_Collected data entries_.
BEGIN
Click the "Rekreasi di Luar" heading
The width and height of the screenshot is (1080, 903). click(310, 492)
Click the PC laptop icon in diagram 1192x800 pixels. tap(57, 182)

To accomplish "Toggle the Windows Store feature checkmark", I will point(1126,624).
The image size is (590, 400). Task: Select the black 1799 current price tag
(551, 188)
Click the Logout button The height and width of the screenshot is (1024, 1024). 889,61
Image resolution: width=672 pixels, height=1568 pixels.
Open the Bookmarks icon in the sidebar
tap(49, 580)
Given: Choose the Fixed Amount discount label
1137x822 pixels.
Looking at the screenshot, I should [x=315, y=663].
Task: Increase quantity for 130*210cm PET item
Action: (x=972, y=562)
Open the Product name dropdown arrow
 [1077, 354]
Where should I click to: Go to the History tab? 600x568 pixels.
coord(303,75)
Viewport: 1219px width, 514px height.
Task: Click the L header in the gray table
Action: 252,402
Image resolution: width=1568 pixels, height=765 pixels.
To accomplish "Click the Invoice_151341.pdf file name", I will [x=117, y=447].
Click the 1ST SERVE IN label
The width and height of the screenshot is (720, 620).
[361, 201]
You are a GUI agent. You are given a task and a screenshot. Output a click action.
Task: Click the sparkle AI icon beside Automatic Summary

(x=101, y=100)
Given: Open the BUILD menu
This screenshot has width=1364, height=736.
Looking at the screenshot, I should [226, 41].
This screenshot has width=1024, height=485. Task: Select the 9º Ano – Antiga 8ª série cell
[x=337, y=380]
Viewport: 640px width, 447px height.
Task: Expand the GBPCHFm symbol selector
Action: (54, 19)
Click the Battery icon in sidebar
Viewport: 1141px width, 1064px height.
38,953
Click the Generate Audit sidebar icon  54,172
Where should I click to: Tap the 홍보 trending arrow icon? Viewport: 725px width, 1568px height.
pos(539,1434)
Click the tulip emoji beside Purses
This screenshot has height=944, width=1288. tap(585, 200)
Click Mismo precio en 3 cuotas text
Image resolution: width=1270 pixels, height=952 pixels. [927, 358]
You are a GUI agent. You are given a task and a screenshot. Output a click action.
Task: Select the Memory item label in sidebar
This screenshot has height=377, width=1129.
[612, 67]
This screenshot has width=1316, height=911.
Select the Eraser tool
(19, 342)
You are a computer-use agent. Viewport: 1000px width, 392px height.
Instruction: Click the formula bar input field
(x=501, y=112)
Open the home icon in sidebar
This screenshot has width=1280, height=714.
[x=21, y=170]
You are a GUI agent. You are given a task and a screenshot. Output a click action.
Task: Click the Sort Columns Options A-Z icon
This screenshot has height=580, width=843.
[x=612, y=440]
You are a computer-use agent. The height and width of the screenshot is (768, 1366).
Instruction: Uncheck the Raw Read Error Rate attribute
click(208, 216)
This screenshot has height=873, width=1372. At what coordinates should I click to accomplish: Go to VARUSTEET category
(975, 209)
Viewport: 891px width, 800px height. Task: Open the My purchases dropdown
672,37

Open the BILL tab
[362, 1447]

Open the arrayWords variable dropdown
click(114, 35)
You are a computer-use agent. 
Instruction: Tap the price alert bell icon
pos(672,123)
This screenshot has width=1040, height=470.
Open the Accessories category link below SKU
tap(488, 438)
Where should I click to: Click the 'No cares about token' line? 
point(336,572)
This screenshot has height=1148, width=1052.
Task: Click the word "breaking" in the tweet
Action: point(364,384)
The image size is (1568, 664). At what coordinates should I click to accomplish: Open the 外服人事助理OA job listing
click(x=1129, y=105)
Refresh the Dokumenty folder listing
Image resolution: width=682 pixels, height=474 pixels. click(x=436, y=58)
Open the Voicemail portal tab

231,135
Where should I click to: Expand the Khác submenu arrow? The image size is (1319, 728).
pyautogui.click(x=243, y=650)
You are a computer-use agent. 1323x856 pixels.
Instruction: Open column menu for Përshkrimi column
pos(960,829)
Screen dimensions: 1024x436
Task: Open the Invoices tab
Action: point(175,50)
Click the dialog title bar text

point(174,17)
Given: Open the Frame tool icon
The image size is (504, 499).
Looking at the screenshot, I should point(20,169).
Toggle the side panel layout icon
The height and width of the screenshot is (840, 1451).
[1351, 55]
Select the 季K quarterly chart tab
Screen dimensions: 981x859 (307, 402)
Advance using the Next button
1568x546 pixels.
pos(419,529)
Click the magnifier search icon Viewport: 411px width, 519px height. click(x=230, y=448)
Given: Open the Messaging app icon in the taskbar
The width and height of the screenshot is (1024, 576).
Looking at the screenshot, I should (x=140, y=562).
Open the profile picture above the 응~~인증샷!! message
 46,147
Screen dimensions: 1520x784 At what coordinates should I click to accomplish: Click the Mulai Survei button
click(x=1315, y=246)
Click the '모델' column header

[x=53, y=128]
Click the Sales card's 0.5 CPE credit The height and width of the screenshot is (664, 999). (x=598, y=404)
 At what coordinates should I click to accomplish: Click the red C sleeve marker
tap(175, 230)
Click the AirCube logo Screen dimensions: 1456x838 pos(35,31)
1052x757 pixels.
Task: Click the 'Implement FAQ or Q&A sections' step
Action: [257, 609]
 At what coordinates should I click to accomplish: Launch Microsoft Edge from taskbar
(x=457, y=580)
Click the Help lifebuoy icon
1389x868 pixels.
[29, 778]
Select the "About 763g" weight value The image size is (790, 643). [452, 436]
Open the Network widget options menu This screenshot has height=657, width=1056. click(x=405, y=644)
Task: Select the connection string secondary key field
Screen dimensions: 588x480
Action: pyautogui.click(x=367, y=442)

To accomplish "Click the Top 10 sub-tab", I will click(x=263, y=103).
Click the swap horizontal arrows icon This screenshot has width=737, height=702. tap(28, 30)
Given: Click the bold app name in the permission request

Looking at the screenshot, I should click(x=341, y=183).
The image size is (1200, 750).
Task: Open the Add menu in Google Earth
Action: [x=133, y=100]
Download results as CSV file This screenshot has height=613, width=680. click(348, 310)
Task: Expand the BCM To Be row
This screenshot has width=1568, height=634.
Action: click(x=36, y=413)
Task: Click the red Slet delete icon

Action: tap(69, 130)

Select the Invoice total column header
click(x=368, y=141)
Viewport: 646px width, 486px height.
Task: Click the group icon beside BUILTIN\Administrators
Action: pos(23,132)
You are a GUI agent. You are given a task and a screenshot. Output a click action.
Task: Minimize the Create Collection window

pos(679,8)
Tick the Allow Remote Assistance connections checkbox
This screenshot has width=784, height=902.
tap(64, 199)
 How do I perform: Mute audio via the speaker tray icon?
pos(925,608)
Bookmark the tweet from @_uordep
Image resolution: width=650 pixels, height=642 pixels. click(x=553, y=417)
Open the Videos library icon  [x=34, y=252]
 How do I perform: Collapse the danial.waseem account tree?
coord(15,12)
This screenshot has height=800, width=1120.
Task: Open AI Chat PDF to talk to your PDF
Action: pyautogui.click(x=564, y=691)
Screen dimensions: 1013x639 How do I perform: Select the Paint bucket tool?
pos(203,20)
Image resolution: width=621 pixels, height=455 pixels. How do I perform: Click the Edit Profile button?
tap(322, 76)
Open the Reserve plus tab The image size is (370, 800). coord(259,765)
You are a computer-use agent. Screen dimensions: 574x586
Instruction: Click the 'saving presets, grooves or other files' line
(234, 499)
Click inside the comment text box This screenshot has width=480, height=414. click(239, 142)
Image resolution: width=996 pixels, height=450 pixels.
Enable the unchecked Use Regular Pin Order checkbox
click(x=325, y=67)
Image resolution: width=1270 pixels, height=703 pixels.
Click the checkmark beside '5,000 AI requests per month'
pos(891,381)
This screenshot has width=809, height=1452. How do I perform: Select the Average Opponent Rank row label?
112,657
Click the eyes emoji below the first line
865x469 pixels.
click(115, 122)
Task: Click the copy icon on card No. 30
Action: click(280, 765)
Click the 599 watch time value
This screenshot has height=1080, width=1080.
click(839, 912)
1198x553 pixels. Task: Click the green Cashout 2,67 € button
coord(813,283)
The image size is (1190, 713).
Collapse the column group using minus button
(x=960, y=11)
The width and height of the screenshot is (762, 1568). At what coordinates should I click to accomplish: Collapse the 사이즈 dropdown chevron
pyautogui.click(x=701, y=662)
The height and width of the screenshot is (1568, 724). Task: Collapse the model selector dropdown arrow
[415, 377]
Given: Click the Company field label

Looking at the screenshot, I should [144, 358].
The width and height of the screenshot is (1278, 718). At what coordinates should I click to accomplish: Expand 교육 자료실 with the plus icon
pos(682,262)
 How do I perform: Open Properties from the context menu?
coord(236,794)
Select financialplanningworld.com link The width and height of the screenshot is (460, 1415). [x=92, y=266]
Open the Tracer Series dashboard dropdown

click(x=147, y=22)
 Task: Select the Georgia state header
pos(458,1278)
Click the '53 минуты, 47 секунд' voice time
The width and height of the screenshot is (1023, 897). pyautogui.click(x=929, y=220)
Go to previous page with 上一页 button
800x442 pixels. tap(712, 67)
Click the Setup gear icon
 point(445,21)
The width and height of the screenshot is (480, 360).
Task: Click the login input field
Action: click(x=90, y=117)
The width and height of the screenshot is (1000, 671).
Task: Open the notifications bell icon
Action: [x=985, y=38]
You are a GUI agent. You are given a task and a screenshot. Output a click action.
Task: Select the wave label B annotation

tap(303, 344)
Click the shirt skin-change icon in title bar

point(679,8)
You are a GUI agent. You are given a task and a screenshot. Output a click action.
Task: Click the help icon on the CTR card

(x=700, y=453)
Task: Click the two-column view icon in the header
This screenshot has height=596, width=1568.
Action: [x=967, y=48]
END
_What is being asked_. Whenever the word "computer" appears in a line above, copy that line.

_Output for this task_.
You are a computer-use agent. Viewport: 1000px width, 392px height.
You are a computer-use agent. The height and width of the screenshot is (768, 1366).
You are a computer-use agent. 
You are a computer-use agent. 1323x856 pixels.
You are a computer-use agent. Screen dimensions: 574x586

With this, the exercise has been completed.